→ PROMPT: In the material below, find the line that contains "bowman (721, 2570)" and the line that contains "stefano (460, 1263)", then write out exactly those two lines and everything between them.

→ INPUT DATA:
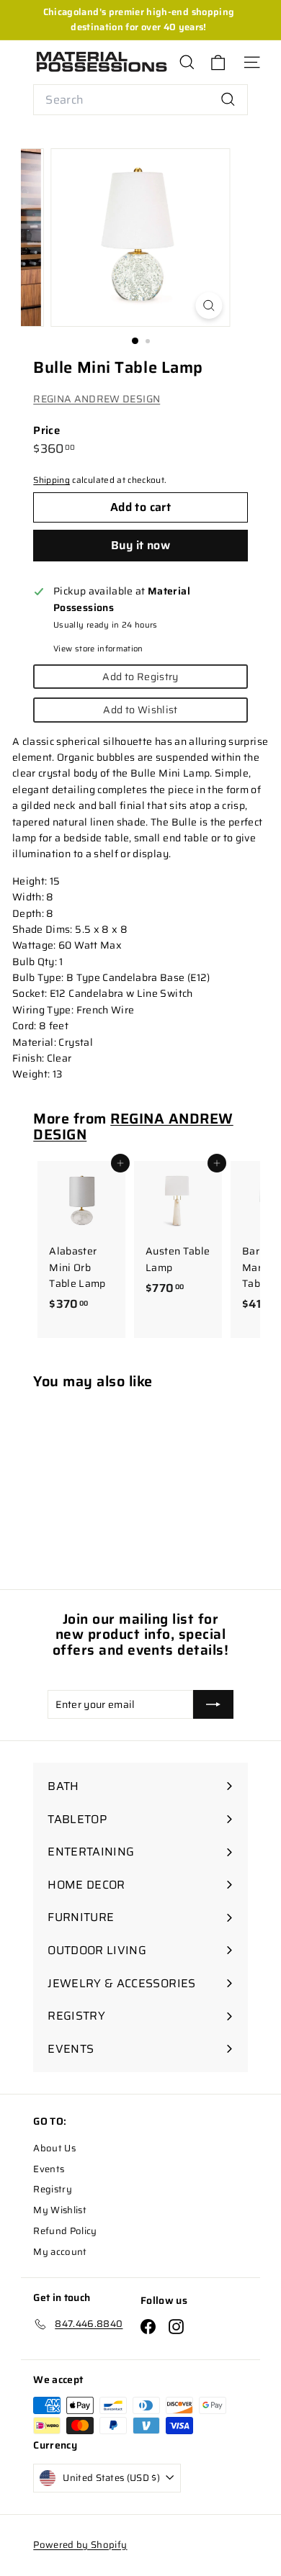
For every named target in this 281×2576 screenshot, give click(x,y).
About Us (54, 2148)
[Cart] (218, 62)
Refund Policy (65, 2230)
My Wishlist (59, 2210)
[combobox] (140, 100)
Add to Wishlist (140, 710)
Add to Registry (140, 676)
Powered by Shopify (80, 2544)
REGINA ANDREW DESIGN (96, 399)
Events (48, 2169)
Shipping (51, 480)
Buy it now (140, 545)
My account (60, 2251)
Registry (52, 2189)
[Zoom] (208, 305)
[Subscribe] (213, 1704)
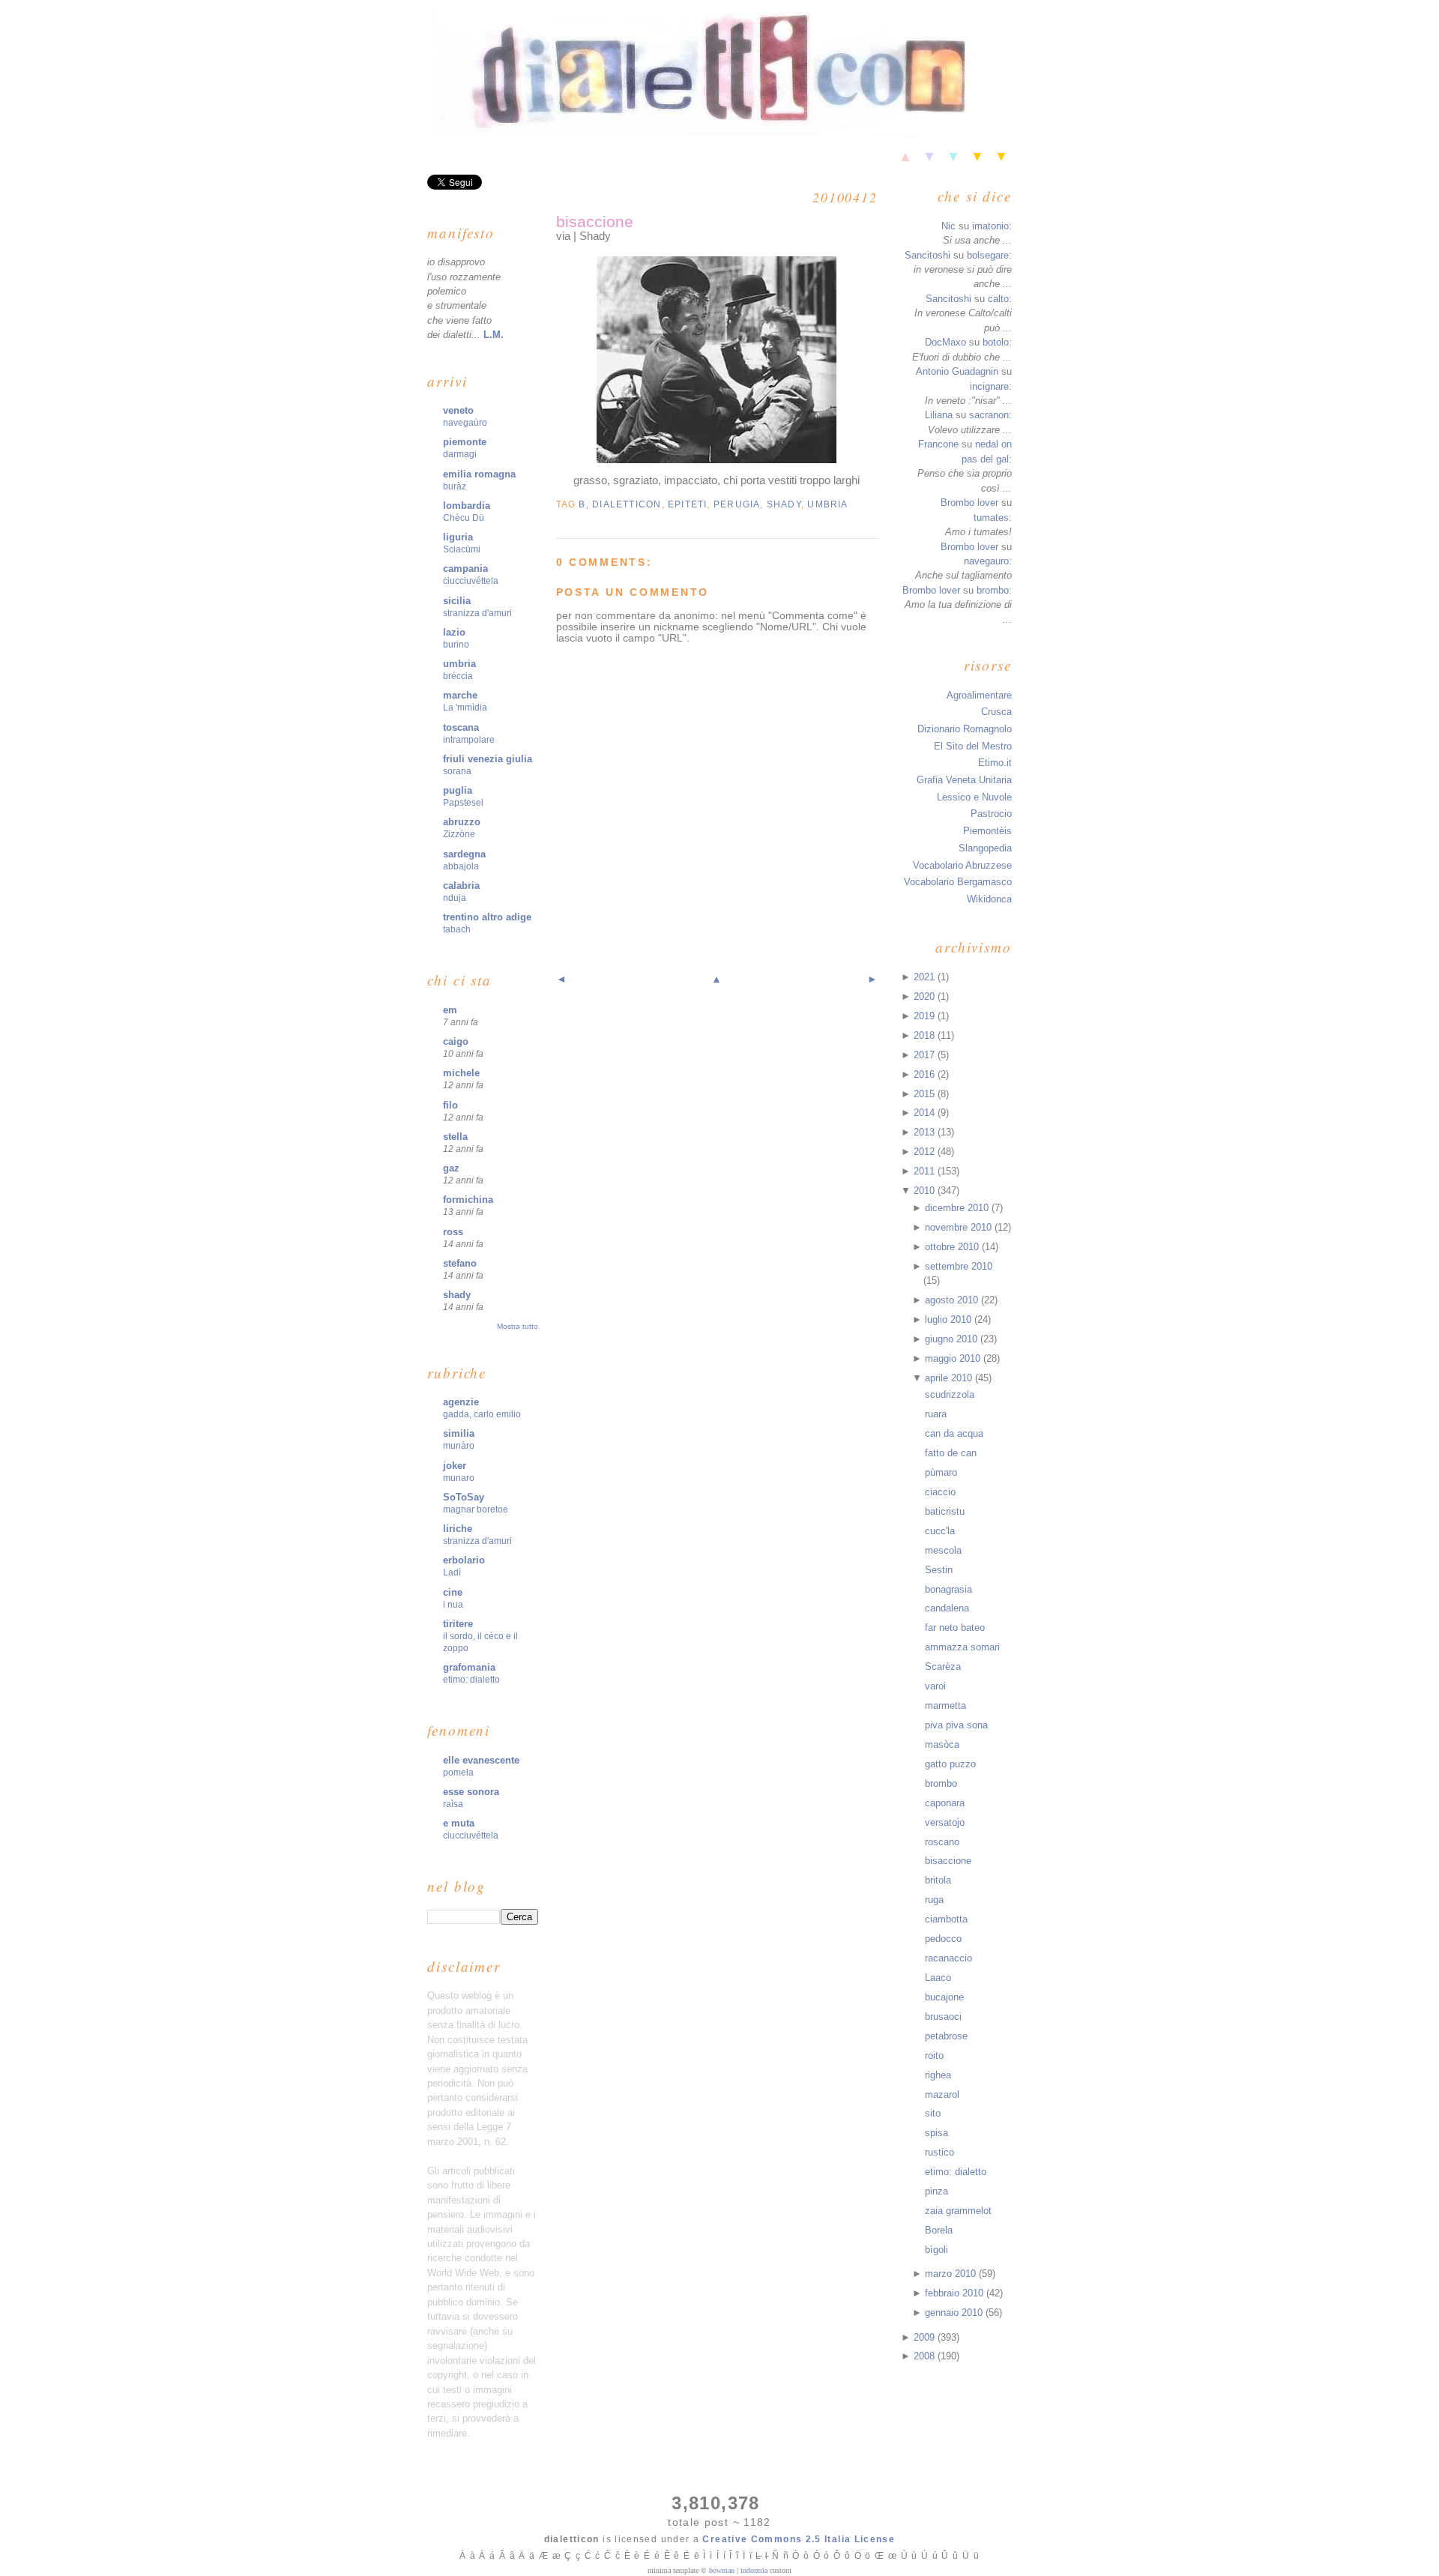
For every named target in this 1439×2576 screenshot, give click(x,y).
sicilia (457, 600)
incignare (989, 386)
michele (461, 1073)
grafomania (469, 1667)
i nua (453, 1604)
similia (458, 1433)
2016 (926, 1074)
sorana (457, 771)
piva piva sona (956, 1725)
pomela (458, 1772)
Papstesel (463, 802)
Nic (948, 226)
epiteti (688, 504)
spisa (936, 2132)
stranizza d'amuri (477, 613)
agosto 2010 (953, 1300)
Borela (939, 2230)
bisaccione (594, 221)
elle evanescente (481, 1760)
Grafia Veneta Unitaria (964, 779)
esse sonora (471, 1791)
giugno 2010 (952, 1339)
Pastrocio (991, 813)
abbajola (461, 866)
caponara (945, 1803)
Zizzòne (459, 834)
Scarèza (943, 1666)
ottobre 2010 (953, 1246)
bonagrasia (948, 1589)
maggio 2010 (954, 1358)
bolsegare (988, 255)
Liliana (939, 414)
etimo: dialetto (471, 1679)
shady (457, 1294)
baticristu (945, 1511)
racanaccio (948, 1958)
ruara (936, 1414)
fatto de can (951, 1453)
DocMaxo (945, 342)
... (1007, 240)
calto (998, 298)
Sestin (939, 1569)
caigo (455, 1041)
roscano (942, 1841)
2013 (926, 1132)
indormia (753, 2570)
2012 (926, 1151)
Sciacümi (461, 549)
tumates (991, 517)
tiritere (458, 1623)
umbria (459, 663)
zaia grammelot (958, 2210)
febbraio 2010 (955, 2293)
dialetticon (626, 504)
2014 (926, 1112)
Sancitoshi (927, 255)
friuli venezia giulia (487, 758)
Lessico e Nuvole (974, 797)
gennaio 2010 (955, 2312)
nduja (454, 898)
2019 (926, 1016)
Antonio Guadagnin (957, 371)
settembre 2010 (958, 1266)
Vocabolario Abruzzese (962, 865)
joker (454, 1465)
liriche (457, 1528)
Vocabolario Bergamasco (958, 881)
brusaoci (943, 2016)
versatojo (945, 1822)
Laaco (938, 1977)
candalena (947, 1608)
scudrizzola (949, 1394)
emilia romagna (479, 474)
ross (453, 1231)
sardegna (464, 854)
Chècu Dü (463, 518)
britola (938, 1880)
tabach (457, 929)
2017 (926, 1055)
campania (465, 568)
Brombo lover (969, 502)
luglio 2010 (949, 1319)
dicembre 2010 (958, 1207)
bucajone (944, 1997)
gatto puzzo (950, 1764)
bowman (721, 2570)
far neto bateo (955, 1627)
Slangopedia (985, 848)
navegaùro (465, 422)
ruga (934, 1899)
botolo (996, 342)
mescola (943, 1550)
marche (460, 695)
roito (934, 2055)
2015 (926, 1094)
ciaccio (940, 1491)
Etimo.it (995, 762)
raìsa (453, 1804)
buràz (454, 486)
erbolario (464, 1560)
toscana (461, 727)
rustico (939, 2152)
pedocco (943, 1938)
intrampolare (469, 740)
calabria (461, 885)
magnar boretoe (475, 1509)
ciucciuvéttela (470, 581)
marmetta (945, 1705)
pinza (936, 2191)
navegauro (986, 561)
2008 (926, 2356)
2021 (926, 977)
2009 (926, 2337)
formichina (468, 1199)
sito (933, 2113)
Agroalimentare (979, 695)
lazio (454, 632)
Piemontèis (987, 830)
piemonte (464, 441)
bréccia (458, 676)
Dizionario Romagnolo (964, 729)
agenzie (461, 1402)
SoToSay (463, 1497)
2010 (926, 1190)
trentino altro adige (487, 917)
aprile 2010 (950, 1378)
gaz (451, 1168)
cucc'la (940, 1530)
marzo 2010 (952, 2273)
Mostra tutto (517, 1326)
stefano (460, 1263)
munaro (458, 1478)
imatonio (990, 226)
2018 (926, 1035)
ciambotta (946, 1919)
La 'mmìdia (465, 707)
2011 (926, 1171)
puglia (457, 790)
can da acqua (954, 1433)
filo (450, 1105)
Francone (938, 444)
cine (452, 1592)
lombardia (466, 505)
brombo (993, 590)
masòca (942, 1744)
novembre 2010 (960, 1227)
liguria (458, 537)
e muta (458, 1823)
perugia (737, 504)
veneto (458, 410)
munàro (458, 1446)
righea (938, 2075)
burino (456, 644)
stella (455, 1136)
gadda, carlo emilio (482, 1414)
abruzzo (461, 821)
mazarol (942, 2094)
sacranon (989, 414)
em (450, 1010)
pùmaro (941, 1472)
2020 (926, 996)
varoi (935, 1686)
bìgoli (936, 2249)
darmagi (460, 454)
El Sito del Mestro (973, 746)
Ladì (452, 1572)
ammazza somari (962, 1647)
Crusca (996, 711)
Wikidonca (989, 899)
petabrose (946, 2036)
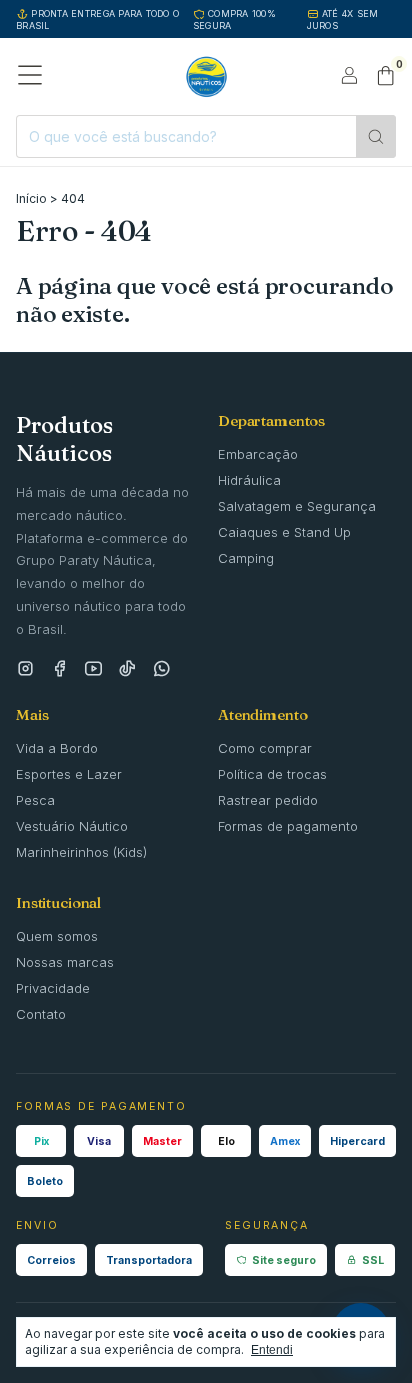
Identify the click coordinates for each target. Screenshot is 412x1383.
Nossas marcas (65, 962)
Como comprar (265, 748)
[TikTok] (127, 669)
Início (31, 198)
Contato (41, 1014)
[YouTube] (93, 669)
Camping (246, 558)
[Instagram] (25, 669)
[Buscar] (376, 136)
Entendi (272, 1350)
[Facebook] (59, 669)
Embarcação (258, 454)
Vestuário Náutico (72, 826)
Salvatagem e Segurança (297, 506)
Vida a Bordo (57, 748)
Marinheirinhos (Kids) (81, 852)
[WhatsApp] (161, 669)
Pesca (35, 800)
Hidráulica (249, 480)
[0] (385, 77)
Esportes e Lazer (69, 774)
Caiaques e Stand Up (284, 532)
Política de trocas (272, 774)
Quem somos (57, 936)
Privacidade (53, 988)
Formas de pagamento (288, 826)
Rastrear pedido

→ EXERCISE RESPONSE:
bowman (721, 2570)
far neto bateo (955, 1627)
Slangopedia (985, 848)
navegaùro (465, 422)
ruga (934, 1899)
botolo (996, 342)
mescola (943, 1550)
marche (460, 695)
roito (934, 2055)
2015 (926, 1094)
ciaccio (940, 1491)
Etimo.it (995, 762)
raìsa (453, 1804)
buràz (454, 486)
erbolario (464, 1560)
toscana (461, 727)
rustico (939, 2152)
pedocco (943, 1938)
intrampolare (469, 740)
calabria (461, 885)
magnar boretoe (475, 1509)
ciucciuvéttela (470, 581)
marmetta (945, 1705)
pinza (936, 2191)
navegauro (986, 561)
2008 (926, 2356)
2021 (926, 977)
2009 (926, 2337)
formichina (468, 1199)
sito (933, 2113)
Agroalimentare (979, 695)
lazio (454, 632)
Piemontèis (987, 830)
piemonte (464, 441)
bréccia (458, 676)
Dizionario Romagnolo (964, 729)
agenzie (461, 1402)
SoToSay (463, 1497)
2010 (926, 1190)
trentino altro adige (487, 917)
aprile 2010 (950, 1378)
gaz (451, 1168)
cucc'la (940, 1530)
marzo 2010 (952, 2273)
Mostra tutto (517, 1326)
stefano (460, 1263)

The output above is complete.